Grondwerkzaamheden in de nabijheid van in de grond gelegde kabels mogen alleen zo geschieden dat geen beschadiging van de grondkabels is te verwachten. Worden graafmachines of iets dergelijks gebruikt moet eerst toestemming van de eigenaar van de kabels zijn verkregen en de noodzakelijke gegevens over de kabels zijn verstrekt. Graafmachines en dergelijke mogen pas worden gebruikt als de werkelijke ligging van de kabels is vastgesteld met behulp van een spade. Ook mogen graafmachines de kabels niet te dicht benaderen. Eventueel moeten de graafwerkzaamheden met de spade worden voltooid.
Voor aanvang van de werkzaamheden 1. Voor aanvang van de graafwerkzaamheden moet bekend zijn waar eventuele leidingen liggen.
2. Voor graafwerkzaamheden is een vergunning nodig
Hellingen en vrije randen 1. De helling van de wanden van een put of sleuf wordt bepaald door de samenstelling van de grond en de diepte waarop gewerkt wordt.
2. Zorg dat de rand van de put of sleuf niet te zwaar wordt belast. Een vrije strook van minstens 1 meter beschermt de rand. Bij lossere grondsoorten moet het meer zijn. Eveneens is de diepte bepalend voor de breedte van de vrije strook.

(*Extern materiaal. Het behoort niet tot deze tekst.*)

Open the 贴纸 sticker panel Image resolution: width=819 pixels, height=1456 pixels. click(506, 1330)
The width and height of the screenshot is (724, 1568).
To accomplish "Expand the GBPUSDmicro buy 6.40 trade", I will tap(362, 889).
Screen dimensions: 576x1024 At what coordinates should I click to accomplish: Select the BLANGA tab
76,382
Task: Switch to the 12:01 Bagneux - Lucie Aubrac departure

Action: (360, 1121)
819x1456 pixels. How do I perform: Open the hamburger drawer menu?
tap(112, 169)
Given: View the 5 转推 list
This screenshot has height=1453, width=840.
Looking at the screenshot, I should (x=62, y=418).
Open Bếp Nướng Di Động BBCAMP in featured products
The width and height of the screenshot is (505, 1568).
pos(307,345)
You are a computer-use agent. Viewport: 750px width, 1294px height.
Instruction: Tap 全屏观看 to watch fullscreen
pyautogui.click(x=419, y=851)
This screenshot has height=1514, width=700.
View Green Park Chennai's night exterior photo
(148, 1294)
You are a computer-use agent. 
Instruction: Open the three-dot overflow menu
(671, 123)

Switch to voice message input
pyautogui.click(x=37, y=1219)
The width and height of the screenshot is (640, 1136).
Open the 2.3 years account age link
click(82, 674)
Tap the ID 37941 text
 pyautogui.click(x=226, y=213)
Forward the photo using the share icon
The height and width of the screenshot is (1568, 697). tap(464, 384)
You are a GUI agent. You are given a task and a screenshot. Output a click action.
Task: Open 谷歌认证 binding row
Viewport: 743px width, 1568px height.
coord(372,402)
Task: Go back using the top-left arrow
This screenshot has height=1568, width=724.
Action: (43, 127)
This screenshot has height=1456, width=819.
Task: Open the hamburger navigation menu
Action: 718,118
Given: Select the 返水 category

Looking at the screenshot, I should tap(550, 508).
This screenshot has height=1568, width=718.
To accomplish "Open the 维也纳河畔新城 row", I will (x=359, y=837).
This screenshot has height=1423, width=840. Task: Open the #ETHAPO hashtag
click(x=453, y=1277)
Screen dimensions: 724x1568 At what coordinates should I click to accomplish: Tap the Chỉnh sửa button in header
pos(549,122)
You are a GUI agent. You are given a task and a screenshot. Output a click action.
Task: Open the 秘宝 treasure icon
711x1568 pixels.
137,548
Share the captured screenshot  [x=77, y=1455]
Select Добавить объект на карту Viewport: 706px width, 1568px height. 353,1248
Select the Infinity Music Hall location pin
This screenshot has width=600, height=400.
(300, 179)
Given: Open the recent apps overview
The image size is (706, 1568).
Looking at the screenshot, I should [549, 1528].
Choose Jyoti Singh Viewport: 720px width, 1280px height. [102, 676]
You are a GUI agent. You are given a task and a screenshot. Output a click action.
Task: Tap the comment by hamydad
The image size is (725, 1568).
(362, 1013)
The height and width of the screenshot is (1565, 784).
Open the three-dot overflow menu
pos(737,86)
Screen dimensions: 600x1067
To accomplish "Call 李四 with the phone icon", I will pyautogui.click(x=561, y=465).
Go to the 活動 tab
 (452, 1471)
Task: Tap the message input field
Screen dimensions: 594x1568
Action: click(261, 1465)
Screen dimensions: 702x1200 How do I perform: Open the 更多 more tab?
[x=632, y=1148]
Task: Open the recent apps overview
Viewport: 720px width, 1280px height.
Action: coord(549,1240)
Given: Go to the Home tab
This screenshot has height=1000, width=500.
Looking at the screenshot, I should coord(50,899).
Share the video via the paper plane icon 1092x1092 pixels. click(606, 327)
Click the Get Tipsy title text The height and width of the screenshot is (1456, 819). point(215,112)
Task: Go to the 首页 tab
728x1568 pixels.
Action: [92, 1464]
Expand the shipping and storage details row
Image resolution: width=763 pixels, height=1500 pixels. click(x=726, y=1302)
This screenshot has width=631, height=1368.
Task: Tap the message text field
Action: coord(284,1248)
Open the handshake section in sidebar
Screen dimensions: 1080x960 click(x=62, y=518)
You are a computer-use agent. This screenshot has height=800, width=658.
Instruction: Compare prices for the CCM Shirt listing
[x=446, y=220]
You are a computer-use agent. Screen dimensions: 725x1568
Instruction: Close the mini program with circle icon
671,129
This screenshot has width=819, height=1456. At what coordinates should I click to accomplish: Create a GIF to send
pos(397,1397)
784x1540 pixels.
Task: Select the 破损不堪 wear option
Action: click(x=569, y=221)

Afzetting en loopplanken 1. Zorg voor een veilige afzetting en zie erop toe dat de hellingen niet door water afkalven.
2. Blokkeer naast de gleuf of put aanwezige buizen of ander materiaal, zodat deze niet kunnen wegrollen.
3. Zorg ook voor loopplanken van minimaal 30 cm breed en voldoende oplegging, zodat niemand over de sleuf hoeft te springen en zo de hellingen beschadigt.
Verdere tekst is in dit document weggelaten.